1996 yılında yapılan ilk keşiften bu yana diğer yıldızların etrafında çeşitli yörüngelerde bulunan pek çok (doğrulanmış yüzlerce, doğrulanmayı bekleyen binlerce) gezegen keşfettik. Bu keşifler bize evrenle ilgili çok şey anlatsa da hepsinin bir ortak noktası bu keşiflerin hiçbirinde "keşfettiğimiz" gezegenleri doğrudan görememiş olmamızdı. Bunun yerine diğer yıldızların etrafındaki gezegenleri "tespit etmek" için birkaç farklı yönteme başvuruldu.

Bu yöntemlerden en bilineni gezegenin kütleçekiminin yıldızın hareketi üzerindeki etkisini ölçmeye dayanan kütleçekim yöntemi. Bu yöntem özünde kütlecekim yasasının temel bir prensibine dayanıyor. Eğer iki kütle arasında bir yörünge ilişkisi varsa, bu kütlelerden biri diğerinin etrafında dönmez. İki kütle de kütleleri ile doğru orantılı olarak belirlenen ortak bir kütleçekim merkezi etrafında yörüngelerini sürdürürler.
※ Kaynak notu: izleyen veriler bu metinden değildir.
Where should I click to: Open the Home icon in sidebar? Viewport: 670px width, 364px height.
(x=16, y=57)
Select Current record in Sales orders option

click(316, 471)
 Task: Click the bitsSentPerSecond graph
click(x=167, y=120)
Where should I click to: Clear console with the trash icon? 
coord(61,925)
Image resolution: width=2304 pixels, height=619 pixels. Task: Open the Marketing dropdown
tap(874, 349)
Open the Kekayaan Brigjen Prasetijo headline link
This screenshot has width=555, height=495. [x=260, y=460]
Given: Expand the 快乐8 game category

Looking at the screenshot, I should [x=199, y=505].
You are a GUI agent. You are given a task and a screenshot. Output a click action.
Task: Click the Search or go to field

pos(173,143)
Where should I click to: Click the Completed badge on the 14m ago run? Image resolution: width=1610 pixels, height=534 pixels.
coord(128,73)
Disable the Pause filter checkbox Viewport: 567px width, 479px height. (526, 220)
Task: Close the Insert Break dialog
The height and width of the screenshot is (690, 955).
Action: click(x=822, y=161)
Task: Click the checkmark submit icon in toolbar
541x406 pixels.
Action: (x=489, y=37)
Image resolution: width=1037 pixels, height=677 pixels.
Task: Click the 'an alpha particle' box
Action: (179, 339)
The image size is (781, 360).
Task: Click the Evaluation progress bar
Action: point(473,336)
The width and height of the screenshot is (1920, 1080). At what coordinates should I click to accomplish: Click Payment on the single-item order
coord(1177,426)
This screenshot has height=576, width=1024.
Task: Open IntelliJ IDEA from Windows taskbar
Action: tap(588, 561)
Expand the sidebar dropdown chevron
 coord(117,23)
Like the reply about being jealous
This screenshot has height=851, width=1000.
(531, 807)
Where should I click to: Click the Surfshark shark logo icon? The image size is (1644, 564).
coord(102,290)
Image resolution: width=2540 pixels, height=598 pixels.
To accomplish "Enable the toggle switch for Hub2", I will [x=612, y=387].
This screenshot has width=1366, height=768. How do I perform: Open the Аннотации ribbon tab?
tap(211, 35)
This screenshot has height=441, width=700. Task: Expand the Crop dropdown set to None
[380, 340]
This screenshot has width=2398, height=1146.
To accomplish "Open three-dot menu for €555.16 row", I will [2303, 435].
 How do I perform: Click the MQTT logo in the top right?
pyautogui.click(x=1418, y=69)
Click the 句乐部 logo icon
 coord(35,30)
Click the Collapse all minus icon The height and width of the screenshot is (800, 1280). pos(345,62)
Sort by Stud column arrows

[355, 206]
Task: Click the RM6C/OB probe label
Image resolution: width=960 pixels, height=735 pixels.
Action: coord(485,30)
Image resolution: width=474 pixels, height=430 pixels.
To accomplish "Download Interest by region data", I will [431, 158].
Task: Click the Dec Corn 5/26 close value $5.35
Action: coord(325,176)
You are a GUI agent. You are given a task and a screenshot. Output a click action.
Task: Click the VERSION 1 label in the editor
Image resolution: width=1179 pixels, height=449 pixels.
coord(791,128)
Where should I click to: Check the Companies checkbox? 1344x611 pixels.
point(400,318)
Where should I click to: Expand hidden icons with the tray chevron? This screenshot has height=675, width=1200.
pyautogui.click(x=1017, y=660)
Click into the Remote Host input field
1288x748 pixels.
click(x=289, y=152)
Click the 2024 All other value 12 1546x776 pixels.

Dünya - Güneş ikilisi gibi sistemlerde kütle farkı çok büyük olduğundan bu kütleçekim merkezi Güneş'in merkezi civarında yer aldığından bu hareketi tespit etmek kolay değildir. Öte yandan Jüpiter veya daha büyük gezegenler, özellikle yıldızlarına yakın oldukları durumlarda yıldızlarının hareketine bizim ölçebileceğimiz seviyede bir sallantı katarlar. Bu sallantıyı ölçerek gezegenin kütlesi ve yörüngesi hakkında pek çok bilgi toparlamak mümkün olur. Bu yöntemin en önemli kısıtı ise sadece devasa ve yıldızına aşırı derecede yakın olan gezegenleri tespit etmemize izin vermesidir. Örneğin Dünya boyutlarına yakın bir gezegenin varlığını bu yöntemle tespit edemeyiz.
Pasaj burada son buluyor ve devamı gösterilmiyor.